Lipid Peroxidation-Independent Mechanisms of Vitamin E-Mediated Protection Against Cyclosporine A-Induced Hepatocellular Toxicity and Apoptosis

Abstract

Cyclosporine A (CsA) produces oxidative stress and apoptosis in rat hepatocytes, but it is not known whether membrane lipid peroxidation plays a role in CsA toxicity. The objective of the present study was to determine whether iron-catalyzed hydroxyl or membrane alkoxyl radical formation is causally involved in the prooxidative cell injury and apoptosis.

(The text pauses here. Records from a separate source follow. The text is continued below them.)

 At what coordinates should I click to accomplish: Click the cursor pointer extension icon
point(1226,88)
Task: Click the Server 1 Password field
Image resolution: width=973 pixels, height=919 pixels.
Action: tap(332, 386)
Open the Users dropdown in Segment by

As previously reported, cultured rat hepatocytes exposed to CsA exhibited concentration-dependent signs of apoptotic cell injury, including chromatin condensation and fragmentation, increased caspase-3 activity, and release of cytosolic lactate dehydrogenase. Addition of the ferric iron chelator desferrioxamine or the novel potent lipophilic iron chelator CGP72670 did not protect against CsA-induced cell death, indicating that iron-catalyzed lipid peroxidation is unlikely to be involved in CsA-mediated apoptosis. In contrast, the classical chain-breaking lipid peroxidation inhibitor α-tocopherol was able to rescue cells from CsA-induced cytotoxicity and apoptosis. α-Tocopherol not only effectively inhibited the production of thiobarbituric acid-reactive substances and the formation of reactive oxygen species, but it also prevented proteins from being oxidized and forming mixed disulfides. Furthermore, α-tocopherol inhibited the cellular uptake of extracellular calcium (45 Ca 2+) into cells, similar to the reducing agent dithiothreitol. By decreasing the extracellular calcium concentrations or by adding calcium channel blockers (diltiazem, nifedipine) or a cell-permeable calcium chelator Bis-(o-aminophenoxy)-ethane-N,N,N',N'-tertraacetic acid (BAPTA), both CsA-induced caspase-3 activation and apoptosis were inhibited, indicating a pivotal role of Ca 2+ in mediating CsA-induced cell injury. These results suggest that α-tocopherol protects from CsA-mediated apoptosis and cytotoxictiy by preventing the oxidation of redox-sensitive Ca 2+ -ATPase. Thus, it is the attenuation of increased calcium influx and, hence, the inhibition of caspase-3 activation, rather than the downstream inhibition of lipid peroxidation, that is a key mechanism of the protection provided by α-tocopherol against CsA-induced cell injury.